2.3. Ter zitting van de Afdeling is vastgesteld dat het bouwplan voldoet aan artikel 14.2.1, aanhef en onder a, van de planregels behorende bij het bestemmingsplan "Buitengebied 2013", nu de inhoud van de woning na de uitbreiding minder bedraagt dan 750 m3. Het college heeft evenwel ter zitting erkend dat het bouwplan, gelet op de dakhelling van het bouwplan, in strijd is met het bestemmingsplan "Buitengebied 2013", maar dat hiervoor met toepassing van artikel 38.1 van de planregels omgevingsvergunning kan worden verleend. Het bouwplan waarvoor bij besluit van 2 juni 2002 vrijstelling en bouwvergunning is verleend past derhalve niet in het bestemmingsplan "Buitengebied 2013". Gelet hierop heeft [appellant], anders dan de rechtbank heeft overwogen, processueel belang bij een inhoudelijke beoordeling van de bij het in het besluit op bezwaar van 2 maart 2010 gehandhaafde besluit van 4 juni 2002. Dat het beroep tegen het besluit van 2 maart 2010 slechts is gericht tegen de door het college gemaakte berekening van de inhoud van het bouwplan en het bouwplan voldoet aan artikel 14.2.1, onder a, van de planregels van het bestemmingsplan "Buitengebied 2013", maakt dat niet anders, nu eerst processueel belang bij de beoordeling van een vrijstelling van het voorheen geldende bestemmingsplan ontbreekt wanneer een bouwplan in zijn geheel past in een nieuw en onherroepelijk bestemmingsplan. Nu dat niet het geval is, heeft de rechtbank ten onrechte overwogen dat [appellant] geen processueel belang heeft bij een beoordeling van zijn beroepen gericht tegen de besluiten van 2 maart 2010 en 12 juli 2011.
Het betoog slaagt.
3. De rechtbank is gelet hierop ten onrechte niet ingegaan op de door [appellant] in beroep aangevoerde gronden tegen de besluiten van 2 maart 2010 en 12 juli 2011. De Afdeling zal derhalve deze gronden behandelen, voor zover daarop nog moet worden beslist.

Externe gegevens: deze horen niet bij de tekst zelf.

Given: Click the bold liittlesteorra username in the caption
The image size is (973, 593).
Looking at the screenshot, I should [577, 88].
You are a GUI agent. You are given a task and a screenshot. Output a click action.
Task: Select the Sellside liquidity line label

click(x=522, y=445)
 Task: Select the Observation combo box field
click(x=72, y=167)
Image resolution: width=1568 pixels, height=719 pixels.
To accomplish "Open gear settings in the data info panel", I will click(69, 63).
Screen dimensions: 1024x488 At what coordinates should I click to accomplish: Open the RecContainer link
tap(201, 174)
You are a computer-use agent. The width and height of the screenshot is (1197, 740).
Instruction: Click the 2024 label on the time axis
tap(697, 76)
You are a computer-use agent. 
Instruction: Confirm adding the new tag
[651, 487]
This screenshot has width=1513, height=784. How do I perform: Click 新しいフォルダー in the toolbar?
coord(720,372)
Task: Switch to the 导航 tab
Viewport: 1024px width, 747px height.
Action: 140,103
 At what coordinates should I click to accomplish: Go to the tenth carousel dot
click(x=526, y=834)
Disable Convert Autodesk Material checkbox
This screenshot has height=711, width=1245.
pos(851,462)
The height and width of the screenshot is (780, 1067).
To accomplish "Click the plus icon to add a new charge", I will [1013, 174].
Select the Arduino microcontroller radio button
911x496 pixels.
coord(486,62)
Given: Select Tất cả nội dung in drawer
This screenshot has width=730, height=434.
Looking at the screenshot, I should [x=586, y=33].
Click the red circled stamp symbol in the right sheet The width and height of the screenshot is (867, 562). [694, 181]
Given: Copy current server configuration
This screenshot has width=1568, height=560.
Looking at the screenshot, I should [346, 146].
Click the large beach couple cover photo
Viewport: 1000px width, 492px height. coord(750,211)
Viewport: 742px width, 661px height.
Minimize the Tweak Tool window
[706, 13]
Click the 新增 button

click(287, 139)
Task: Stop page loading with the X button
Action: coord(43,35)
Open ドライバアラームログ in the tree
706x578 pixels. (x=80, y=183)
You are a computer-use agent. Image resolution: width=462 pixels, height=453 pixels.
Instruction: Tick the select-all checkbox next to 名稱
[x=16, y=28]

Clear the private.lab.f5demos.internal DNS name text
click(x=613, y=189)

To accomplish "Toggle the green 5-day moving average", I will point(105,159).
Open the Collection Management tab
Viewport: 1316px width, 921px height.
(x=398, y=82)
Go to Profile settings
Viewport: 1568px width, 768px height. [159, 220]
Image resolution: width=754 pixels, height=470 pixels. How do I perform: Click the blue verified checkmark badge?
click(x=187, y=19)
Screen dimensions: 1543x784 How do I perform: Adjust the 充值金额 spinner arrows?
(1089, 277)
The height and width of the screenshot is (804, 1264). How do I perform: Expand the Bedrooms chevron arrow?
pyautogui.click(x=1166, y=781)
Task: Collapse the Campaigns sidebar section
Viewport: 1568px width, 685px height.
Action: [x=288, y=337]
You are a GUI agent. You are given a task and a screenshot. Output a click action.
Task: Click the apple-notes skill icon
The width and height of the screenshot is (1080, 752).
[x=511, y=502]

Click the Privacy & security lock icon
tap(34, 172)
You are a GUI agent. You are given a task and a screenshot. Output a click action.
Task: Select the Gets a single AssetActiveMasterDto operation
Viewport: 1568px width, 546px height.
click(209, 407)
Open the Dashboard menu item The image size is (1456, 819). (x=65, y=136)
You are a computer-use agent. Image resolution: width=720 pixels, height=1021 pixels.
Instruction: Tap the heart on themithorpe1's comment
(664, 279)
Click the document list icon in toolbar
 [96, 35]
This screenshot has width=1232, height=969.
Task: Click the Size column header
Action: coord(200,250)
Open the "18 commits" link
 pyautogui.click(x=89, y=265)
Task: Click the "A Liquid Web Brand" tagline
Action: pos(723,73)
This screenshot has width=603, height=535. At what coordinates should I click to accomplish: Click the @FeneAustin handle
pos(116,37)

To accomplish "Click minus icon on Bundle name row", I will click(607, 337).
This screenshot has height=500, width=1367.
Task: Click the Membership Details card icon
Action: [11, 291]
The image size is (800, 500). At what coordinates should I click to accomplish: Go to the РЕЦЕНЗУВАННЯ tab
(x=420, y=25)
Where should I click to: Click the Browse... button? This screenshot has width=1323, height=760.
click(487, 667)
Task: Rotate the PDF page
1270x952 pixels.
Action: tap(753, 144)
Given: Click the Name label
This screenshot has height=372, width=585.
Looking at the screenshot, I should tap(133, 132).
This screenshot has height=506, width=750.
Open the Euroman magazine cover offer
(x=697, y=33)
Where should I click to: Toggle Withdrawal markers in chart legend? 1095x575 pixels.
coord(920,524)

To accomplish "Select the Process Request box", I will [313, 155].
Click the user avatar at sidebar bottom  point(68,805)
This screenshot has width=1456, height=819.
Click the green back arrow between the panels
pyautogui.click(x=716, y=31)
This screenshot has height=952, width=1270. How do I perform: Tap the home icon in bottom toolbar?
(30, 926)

4. [appellant] betoogt dat het college onvoldoende deugdelijk heeft gemotiveerd waarom het bij besluit van 2 maart 2010 de op 4 juni 2002 verleende vrijstelling en bouwvergunning heeft gehandhaafd. Hij voert hiertoe aan dat de bouwvergunning bij besluit van 12 september 2006 is ingetrokken en het college voorts niet deugdelijk heeft gemotiveerd waarom het vrijstelling heeft kunnen verlenen met toepassing van artikel 2.06, vijfde lid, aanhef en onder b, van de planvoorschriften van het voorheen vigerende bestemmingsplan "Buitengebied", nu het college de inhoud niet in overeenstemming met de planvoorschriften heeft berekend en is uitgegaan van een onjuiste bestaande en nieuwe inhoud van de woning op het perceel.
4.1. Ingevolge artikel 2.06, lid 3A, onder 4, van de bij het ten tijde van het besluit van 2 maart 2010 vigerende bestemmingsplan "Buitengebied" behorende planvoorschriften geldt, voor zover hier van belang, voor het bouwen van woningen dat de inhoud niet meer mag bedragen dan de inhoud welke aanwezig is op het tijdstip van het in ontwerp ter inzage leggen van het plan.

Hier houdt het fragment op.